In the first case we have $p =2k\pi$. And in the second case $p=(2k+1)\pi - 2x$ but that makes $p$ dependent upon $x$ and won't have a single value for every possible $x$.
so if $p$ is a period it must be the first case and $p = 2k\pi$ for some $k$. And to find "the" period we need the smallest positive value of $2k\pi$ so that $\sin^2(x+2k\pi) = \sin^2 x$ and as $k=1$ works that's the smallest.
Not $k=0$ and $p =0$ is not an acceptable value for a period.

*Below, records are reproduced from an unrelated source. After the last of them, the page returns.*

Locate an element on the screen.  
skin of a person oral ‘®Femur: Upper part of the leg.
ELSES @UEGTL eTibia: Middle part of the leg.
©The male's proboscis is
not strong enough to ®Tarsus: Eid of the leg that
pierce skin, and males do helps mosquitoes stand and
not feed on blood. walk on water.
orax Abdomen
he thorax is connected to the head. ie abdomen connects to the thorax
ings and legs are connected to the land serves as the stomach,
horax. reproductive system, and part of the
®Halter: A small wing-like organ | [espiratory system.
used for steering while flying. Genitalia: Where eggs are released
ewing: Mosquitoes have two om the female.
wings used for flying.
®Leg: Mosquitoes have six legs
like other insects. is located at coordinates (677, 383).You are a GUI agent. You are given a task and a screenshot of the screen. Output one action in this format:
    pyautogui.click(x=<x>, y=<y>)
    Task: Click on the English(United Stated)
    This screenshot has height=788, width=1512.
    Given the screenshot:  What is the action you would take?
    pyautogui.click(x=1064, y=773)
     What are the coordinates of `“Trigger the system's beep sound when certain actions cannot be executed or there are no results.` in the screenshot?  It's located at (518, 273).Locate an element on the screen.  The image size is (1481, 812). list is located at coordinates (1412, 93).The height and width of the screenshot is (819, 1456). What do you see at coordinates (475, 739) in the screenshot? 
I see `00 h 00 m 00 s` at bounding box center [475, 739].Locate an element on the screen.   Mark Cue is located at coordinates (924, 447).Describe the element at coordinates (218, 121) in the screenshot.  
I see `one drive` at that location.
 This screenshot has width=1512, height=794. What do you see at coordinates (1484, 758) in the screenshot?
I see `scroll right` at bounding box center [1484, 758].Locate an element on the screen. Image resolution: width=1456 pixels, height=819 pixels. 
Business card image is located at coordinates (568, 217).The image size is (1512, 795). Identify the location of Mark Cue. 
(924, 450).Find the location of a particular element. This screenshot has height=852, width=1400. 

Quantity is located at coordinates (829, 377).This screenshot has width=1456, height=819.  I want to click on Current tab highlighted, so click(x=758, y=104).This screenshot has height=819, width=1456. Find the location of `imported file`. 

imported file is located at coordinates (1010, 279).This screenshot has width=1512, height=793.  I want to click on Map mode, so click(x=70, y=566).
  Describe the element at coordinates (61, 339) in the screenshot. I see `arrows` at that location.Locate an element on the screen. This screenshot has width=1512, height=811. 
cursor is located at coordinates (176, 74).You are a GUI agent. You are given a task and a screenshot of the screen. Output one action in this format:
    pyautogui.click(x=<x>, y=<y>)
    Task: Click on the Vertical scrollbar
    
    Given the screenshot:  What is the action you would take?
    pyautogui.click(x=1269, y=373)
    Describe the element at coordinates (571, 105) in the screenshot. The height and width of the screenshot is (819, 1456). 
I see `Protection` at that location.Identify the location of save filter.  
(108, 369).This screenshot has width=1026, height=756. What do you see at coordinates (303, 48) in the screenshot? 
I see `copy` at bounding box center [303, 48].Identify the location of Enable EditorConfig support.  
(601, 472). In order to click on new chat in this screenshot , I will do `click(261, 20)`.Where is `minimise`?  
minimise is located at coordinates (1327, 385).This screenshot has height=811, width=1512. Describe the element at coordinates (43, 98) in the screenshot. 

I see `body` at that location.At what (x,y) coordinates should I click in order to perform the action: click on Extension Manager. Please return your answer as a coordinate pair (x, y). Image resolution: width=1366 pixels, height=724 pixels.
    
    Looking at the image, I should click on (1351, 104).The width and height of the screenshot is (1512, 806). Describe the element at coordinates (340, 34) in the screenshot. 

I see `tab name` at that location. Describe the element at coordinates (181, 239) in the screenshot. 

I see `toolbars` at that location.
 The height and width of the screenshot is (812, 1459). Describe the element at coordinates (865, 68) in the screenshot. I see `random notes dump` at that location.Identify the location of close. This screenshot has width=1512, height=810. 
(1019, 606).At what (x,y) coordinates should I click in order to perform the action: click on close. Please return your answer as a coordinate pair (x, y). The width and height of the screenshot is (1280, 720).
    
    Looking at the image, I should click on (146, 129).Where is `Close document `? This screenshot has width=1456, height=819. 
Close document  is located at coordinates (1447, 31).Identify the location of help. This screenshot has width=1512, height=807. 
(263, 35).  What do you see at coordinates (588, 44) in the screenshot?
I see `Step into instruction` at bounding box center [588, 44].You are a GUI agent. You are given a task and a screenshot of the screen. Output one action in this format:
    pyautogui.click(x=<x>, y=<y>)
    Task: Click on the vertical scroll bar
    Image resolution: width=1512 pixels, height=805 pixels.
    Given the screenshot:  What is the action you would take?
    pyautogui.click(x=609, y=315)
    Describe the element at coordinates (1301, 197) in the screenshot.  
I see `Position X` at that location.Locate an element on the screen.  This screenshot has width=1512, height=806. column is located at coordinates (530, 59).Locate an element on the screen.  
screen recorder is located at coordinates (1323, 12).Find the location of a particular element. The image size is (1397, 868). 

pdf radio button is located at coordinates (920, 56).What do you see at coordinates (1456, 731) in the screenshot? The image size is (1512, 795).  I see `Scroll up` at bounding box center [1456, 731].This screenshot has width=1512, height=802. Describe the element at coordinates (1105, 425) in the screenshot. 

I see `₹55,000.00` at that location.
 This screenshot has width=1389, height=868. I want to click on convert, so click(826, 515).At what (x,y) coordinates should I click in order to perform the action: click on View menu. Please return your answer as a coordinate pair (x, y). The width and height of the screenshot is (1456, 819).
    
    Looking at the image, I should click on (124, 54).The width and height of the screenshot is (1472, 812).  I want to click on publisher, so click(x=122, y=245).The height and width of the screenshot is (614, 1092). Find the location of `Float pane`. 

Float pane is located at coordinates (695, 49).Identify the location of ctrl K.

Claiming a function "has period $0$" would be to so "$f(x) = f(x+0)$ for all $x$" and that's.... well, that's just pointless.
To answer the question directly, suppose $\sin^2x $ is periodic with period $p$. We need to find the smallest $p > 0$ such that \begin{equation} \sin^2(x+p) = \sin^2 x \tag{1}\label{eq1} \end{equation} for all $x$, if such exists.
Method 1: $\cos 2x = \cos^2 x - \sin^2 x = 1 - 2\sin^2 x$. Therefore, $\sin^2x = \frac{1}{2}\Big( 1 - \cos2x \Big)$. If you accept that $\sin$ and $\cos$ are both periodic with period $2\pi$ it is thus apparent that $\sin^2x$ is also periodic with period $\pi$.
Method 2: Suppose $\sin^2x$ is periodic with period $p$. Then taking $x=0$ in equation \eqref{eq1} gives $\sin^2 p = 0$. Now we are only interested in the smallest positive $p$ and therefore we must have $p \geqslant \pi$ since $\pi$ is the smallest positive zero of $\sin x$. Now take $p = \pi$.
\begin{align} \sin^2(x+\pi) -\sin^2 x &= \Big(\sin(x+\pi)-\sin(x)\Big)\Big(\sin(x+\pi) +\sin (x)\Big) \\ &= \Big(\sin x \cos \pi + \cos x \sin \pi - \sin x\Big)\Big(\sin x \cos \pi + \cos x \sin \pi + \sin x\Big) \\ &=\Big(-\sin x - \sin x\Big)\Big(-\sin x + \sin x\Big) \\ &=0 \end{align} So we have $\sin^2(x+\pi) = \sin^2(x) $ for all $x$ and $\pi$ is the smallest number with this property so $\sin^2 x$ is periodic with period is $\pi$.